[Data to examine — start]

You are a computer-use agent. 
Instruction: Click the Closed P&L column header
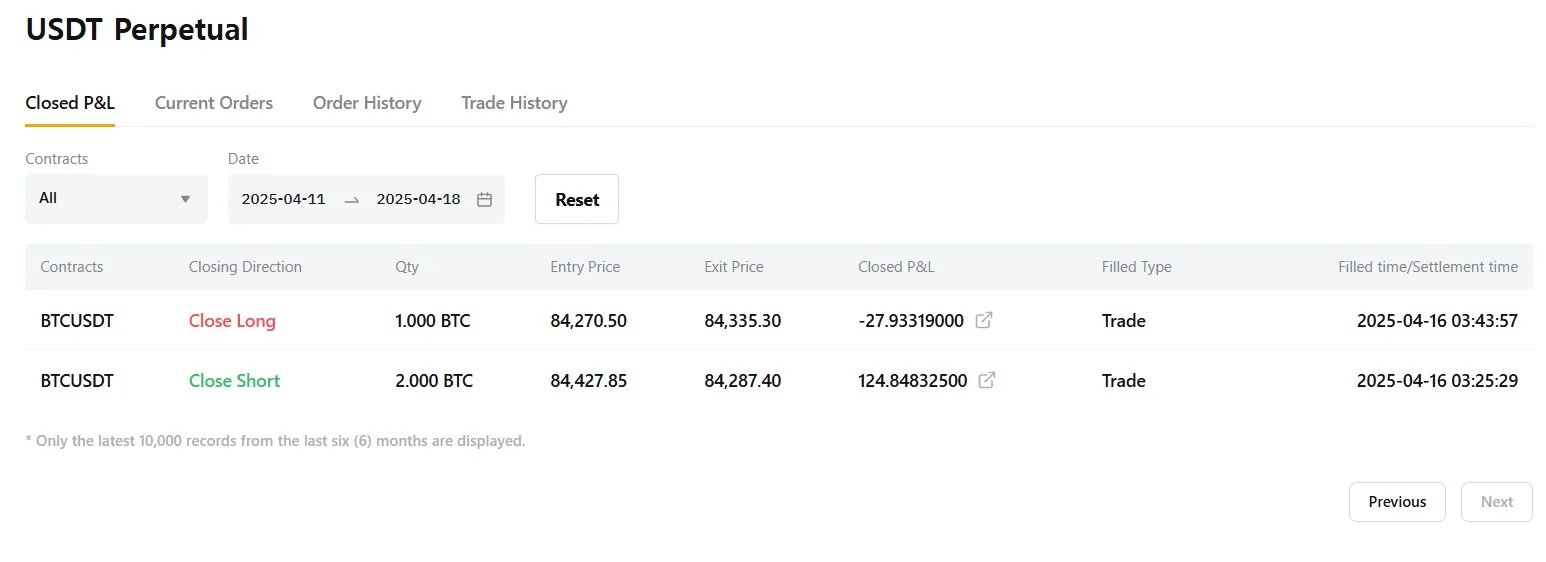pyautogui.click(x=896, y=267)
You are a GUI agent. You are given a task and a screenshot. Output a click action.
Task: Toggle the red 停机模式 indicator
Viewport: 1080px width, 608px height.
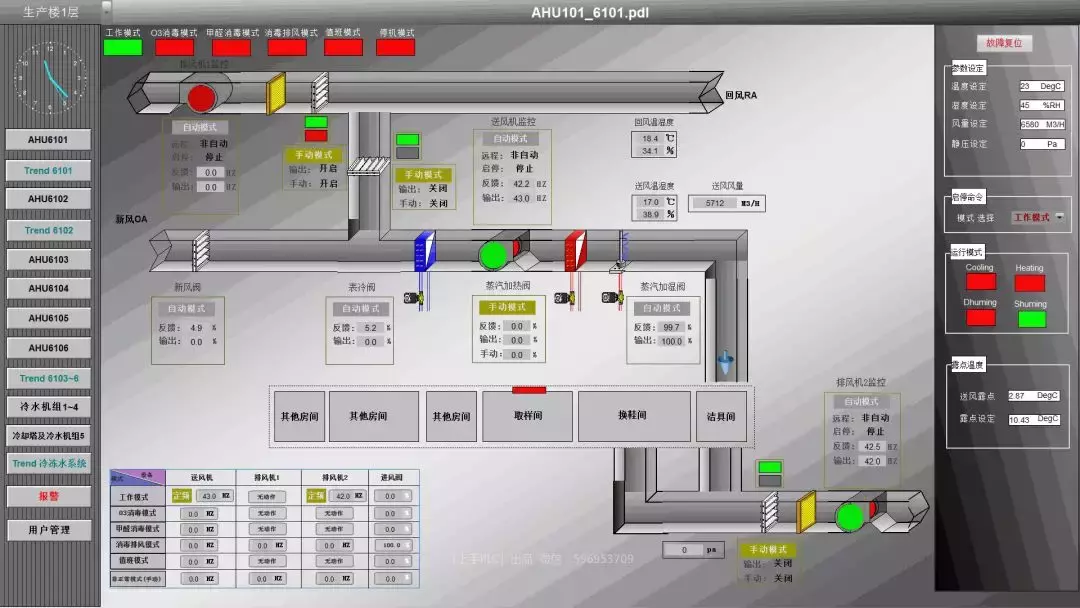click(396, 47)

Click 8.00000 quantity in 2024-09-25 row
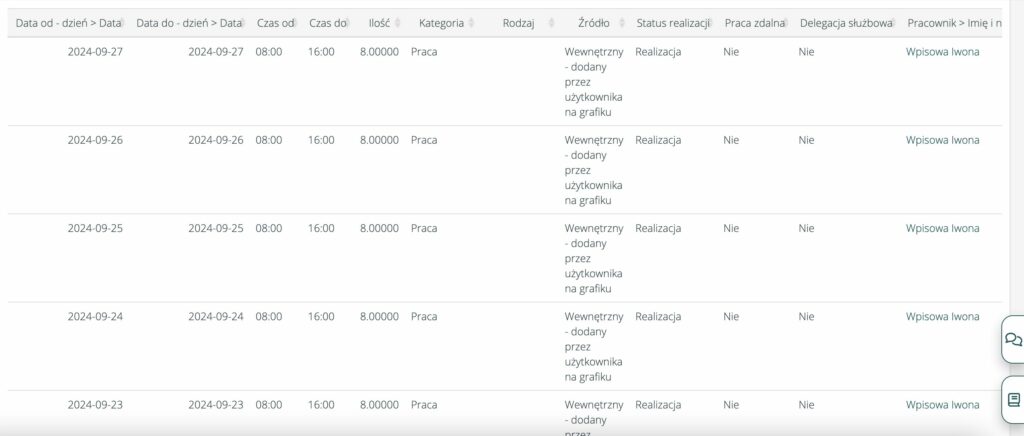coord(379,228)
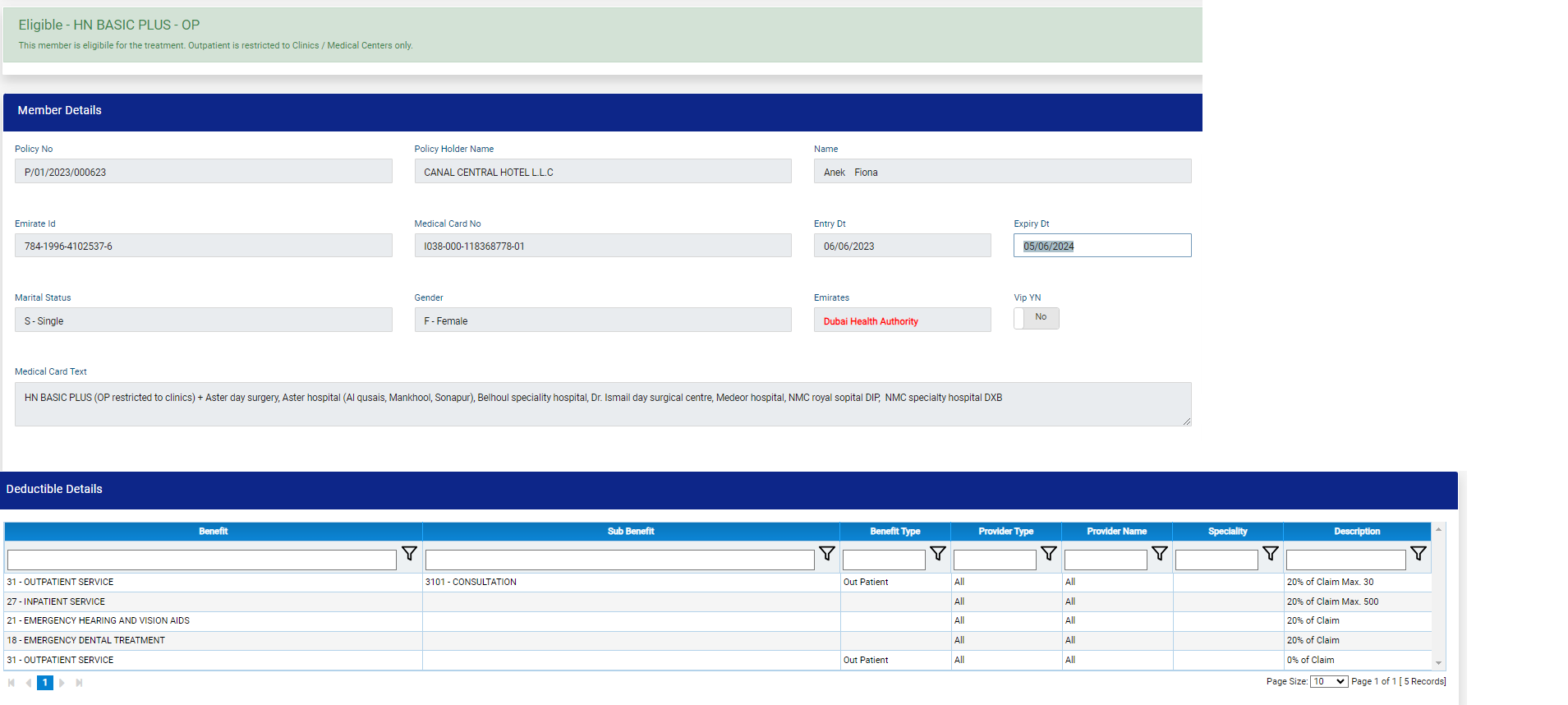The image size is (1568, 705).
Task: Go to the next page arrow
Action: coord(62,683)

[Data to examine — finish]

How to complete this task — Please reproduce the data above word for word, skipping all images.

The completed task —
You are a computer-use agent. 
Instruction: Click the Closed P&L column header
pyautogui.click(x=896, y=267)
You are a GUI agent. You are given a task and a screenshot. Output a click action.
Task: Toggle the red 停机模式 indicator
Viewport: 1080px width, 608px height.
click(396, 47)

Click 8.00000 quantity in 2024-09-25 row
coord(379,228)
The image size is (1568, 705).
Task: Go to the next page arrow
Action: coord(62,683)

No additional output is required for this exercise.